A Hall of Fame Case for the Bad Guys

Joy R. Absalon-USA TODAY Sports

The Hall of Fame is the hot topic of late, with names such as Greg Maddux, Tom Glavine, and Frank Thomas among the first ballot selections.  There are other players such as Craig Biggio and Jeff Bagwell who were undoubtedly forces to be reckoned with also eligible.  Then a few names pop up that have become taboo to baseball.

Barry Bonds, Roger Clemens, and Mark McGwire are all eligible for the Hall of Fame, yet none has a likely chance to make it in despite their records and glory days playing America’s Favorite Pastime.  Bonds is the career home run leader.  Clemens has the most strike outs in a game.  McGwire was the single-season home run king for a few seasons, breaking a record that had stood since 1961.

I do not condone cheating in sports.  However, these players did not cheat in a sense of illegal equipment, doctored baseballs, or bionic body parts.  What they did do was provide baseball fans with countless amounts of entertainment over their careers.  How many fans did baseball gain by McGwire’s summer of 1998?  How epic was the incident where Clemens threw a broken baseball bat at Mike Piazza?  Who wasn’t watching Barry Bonds on a nightly basis as he approached Hank Aaron’s 755 home run mark?

In terms of fame, these three players are the definition of famous.  Without them, baseball would not be the same.  Writers and voters may not want to honor them by enshrining them into the Hall of Fame, but why not let them in without giving them a ceremony?  Why not create a section in the hall to document the Steroid Era or the dark days of baseball?  They weren’t so dark when they were happening live.  Nobody cared about how big Bonds’ head was or the size of McGwire’s biceps.  Nobody thought twice about how dominating Clemens was.  It was thought of as a great time in baseball history.

Even if these players did take illegal substances, they were all just as good as young amateurs and rookies.  It’s not like they were awful AA washouts who all of a sudden became Major League caliber all-stars.  Each was a major contributor to his team and to baseball from the first day they stepped on a Major League field.

Would each have made the Hall of Fame if he had retired before the first use of illegal substances?  Who knows?  We will never find that out.  But when baseball embraces these players in the process of their achievements, only to turn its back once they have retired and are eligible for enshrinement, that is a double standard.

Bonds, Clemens, and McGwire are all Hall of Fame worthy based on their play on the field.  Bonds and McGwire were hitting home run after home run before they looked like bodybuilders.  They could hit the ball out of the park looking like popsicle sticks.  And they could steal bases.  All those two did was swap out the stolen bases for more home runs.  Clemens was striking out 20 batters a game and winning 20 games a year from the start.

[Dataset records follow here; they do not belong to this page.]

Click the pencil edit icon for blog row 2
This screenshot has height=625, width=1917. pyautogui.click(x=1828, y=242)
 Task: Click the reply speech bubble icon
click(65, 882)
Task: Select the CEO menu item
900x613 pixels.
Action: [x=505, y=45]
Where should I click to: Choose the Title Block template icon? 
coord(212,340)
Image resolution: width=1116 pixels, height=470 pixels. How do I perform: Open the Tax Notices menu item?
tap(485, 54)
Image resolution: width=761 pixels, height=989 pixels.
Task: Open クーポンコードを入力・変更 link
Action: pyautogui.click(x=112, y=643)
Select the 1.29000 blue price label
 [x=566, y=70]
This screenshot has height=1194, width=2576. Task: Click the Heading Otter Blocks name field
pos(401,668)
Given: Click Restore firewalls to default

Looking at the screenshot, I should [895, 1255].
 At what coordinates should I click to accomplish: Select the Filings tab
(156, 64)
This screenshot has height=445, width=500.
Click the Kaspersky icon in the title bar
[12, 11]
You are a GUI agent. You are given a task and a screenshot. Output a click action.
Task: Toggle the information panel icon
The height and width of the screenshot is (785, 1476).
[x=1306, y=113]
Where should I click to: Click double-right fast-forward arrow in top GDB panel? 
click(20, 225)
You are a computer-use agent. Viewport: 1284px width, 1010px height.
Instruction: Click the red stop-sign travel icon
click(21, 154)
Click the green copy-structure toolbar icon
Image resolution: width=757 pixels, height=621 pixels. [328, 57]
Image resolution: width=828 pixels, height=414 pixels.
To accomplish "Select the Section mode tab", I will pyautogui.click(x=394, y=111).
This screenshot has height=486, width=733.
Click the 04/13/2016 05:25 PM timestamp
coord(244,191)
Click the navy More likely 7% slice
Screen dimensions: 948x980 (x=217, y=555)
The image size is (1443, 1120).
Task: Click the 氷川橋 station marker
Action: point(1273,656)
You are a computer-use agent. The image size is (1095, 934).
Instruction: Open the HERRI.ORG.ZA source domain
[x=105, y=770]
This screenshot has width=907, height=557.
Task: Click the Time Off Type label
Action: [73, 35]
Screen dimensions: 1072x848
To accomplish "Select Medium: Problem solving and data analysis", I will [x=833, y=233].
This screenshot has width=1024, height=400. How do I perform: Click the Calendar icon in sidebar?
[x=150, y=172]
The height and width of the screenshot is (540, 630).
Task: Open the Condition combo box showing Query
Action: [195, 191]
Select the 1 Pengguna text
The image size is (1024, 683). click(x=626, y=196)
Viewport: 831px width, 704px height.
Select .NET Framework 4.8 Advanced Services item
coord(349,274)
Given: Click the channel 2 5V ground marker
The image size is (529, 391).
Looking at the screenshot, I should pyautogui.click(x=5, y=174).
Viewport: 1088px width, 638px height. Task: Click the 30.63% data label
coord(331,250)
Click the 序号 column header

You may not like them.  You might hate them.  All three deserve to be in the Hall of Fame.  Asterisk or not – it doesn’t really matter.  Baseball should own up to its mistakes off the field and reward these players for what they did on the field.  If baseball was serious about having a true Hall of “Fame”, they would let in two other players who aren’t being voted in anytime soon: Joe Jackson and Pete Rose.